EMNLP'2021: Simple Entity-centric Questions Challenge Dense Retrievers

Overview

EntityQuestions

This repository contains the EntityQuestions dataset as well as code to evaluate retrieval results from the the paper Simple Entity-centric Questions Challenge Dense Retrievers by Chris Sciavolino*, Zexuan Zhong*, Jinhyuk Lee, and Danqi Chen (* equal contribution).

[9/16/21] This repo is not yet set in stone, we're still putting finishing touches on the tooling and documentation :) Thanks for your patience!

Quick Links

Installation

You can download a .zip file of the dataset here, or using wget with the command:

$ wget https://nlp.cs.princeton.edu/projects/entity-questions/dataset.zip

We include the dependencies needed to run the code in this repository. We recommend having a separate miniconda environment for running DPR code.
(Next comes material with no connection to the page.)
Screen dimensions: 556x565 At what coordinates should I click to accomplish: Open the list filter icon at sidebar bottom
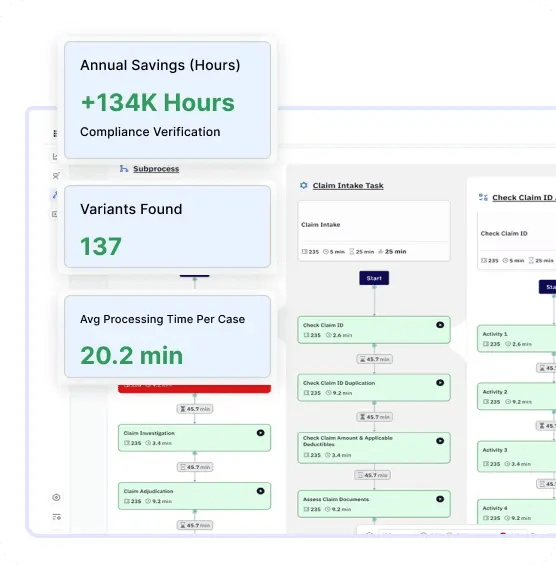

You can create the environment using the following commands:

$ conda create -n EntityQ python=3.6
$ conda activate EntityQ
$ pip install -r requirements.txt

Dataset Overview

The unzipped dataset directory should have the following structure:

dataset/
    | train/
        | P*.train.json     // all randomly sampled training files 
    | dev/
        | P*.dev.json       // all randomly sampled development files
    | test/
        | P*.test.json      // all randomly sampled testing files
    | one-off/
        | common-random-buckets/
            | P*/
                | bucket*.test.json
        | no-overlap/
            | P*/
                | P*_no_overlap.{train,dev,test}.json
        | nq-seen-buckets/
            | P*/
                bucket*.test.json
        | similar/
            | P*
                | P*_similar.{train,dev,test}.json

The main dataset is included in dataset/ under train/, dev/, and test/, each containing the randomly sampled training, development, and testing subsets, respectively. For example, the evaluation set for place-of-birth (P19) can be found in the dataset/test/P19.test.json file.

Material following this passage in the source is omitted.